-- DOCUMENT EXTRACT --
>>>>>

Eggs are a healthy part of any diet. Some of the most filling and low fat meals contain eggs whites. If you love making omelettes but you hate buying over priced egg substitute and egg whites, use this great tool to save time, avoid messes and and by pass chemicals found in substitutes.
Egg White Omelette
- 4 teaspoons extra-virgin olive oil
- 1 small onion, finely chopped
- 4 plum tomatoes, finely chopped (about 1 1/2 cups)
- 1 (10-ounce) package frozen chopped spinach, thawed, all excess water squeezed out
- Freshly ground black pepper
- 12 egg whites
- 2 tablespoons water
- Nonstick cooking spray
In a small skillet, heat the oil over medium heat. Add the onions, tomatoes, spinach and a pinch salt. Cook until the onion is soft, about 3 to 5 minutes. Add pepper, to taste, and another pinch salt; and cook for another minute. Remove the spinach mixture from the heat to a bowl. Cover and keep warm.
In a medium bowl, whisk the egg whites, water, and a pinch salt and pepper until frothy. Lightly coat a medium nonstick skillet or omelet pan with cooking spray and heat the skillet over medium heat. Add 1/4 of the egg whites, swirling to evenly cover the bottom of the pan. Cook until set, about 1 1/2 to 2 minutes. Using a rubber scraper lift the eggs up and let the runny uncooked egg flow underneath. Spoon 1/4 of the spinach mixture onto half of the omelet, fold over, and slide onto a serving plate. Repeat with remaining egg whites and spinach mixture (source).
Low Fat Quiche
If you want to by pass the crust with an easy version, try using Pillsbury low fat crescent rolls. Line the bottom of you pie pan with the dough, pour in your mixture and bake!
These low fat high protein recipes can reduce your carb intake and help you lean out for the summer months to come!

<<<<<

-- RECORDED INFORMATION --
>>>>>

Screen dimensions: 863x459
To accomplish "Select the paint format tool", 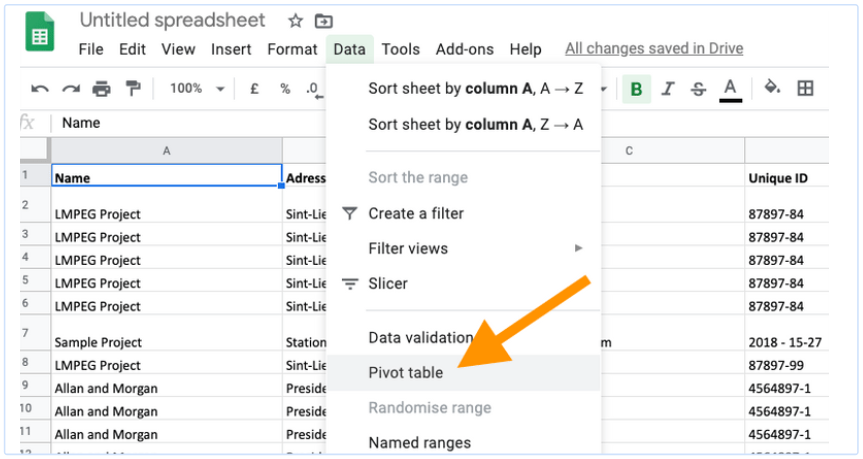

<<<<<

-- ASSIGNED TASK 1 --
Extract from the egg white recipe text the passage starting with "- 1 (10-ounce)" and going on through "and keep warm.".
-- ASSIGNED TASK 2 --
Summarize the egg white recipe text in two sentences.
-- ASSIGNED TASK 3 --
In the egg white recipe text, how many egg whites does the omelette recipe require?
Rely solely on the egg white recipe text, not on the data.

-- WRITTEN REPLY 1 --
- 1 (10-ounce) package frozen chopped spinach, thawed, all excess water squeezed out
- Freshly ground black pepper
- 12 egg whites
- 2 tablespoons water
- Nonstick cooking spray
In a small skillet, heat the oil over medium heat. Add the onions, tomatoes, spinach and a pinch salt. Cook until the onion is soft, about 3 to 5 minutes. Add pepper, to taste, and another pinch salt; and cook for another minute. Remove the spinach mixture from the heat to a bowl. Cover and keep warm.

-- WRITTEN REPLY 2 --
The egg white recipe text calls eggs a healthy part of any diet and gives an egg white omelette recipe in which onions, tomatoes, and spinach are cooked in olive oil, then spooned onto egg whites cooked in a nonstick pan and folded over. It also suggests lining a pie pan with Pillsbury low fat crescent rolls as an easy alternative to a quiche crust, and says these low fat, high protein recipes can reduce carb intake.

-- WRITTEN REPLY 3 --
12 egg whites.